ACTIVITY:
Every single entry that follows must be copied exactly.

(DATA PROVIDED)

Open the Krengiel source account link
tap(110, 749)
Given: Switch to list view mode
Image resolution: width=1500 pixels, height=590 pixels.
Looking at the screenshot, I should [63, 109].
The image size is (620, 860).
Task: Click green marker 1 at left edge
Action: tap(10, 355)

(End DATA PROVIDED)

TASK RESPONSE:
Open the Krengiel source account link
tap(110, 749)
Given: Switch to list view mode
Image resolution: width=1500 pixels, height=590 pixels.
Looking at the screenshot, I should [63, 109].
The image size is (620, 860).
Task: Click green marker 1 at left edge
Action: tap(10, 355)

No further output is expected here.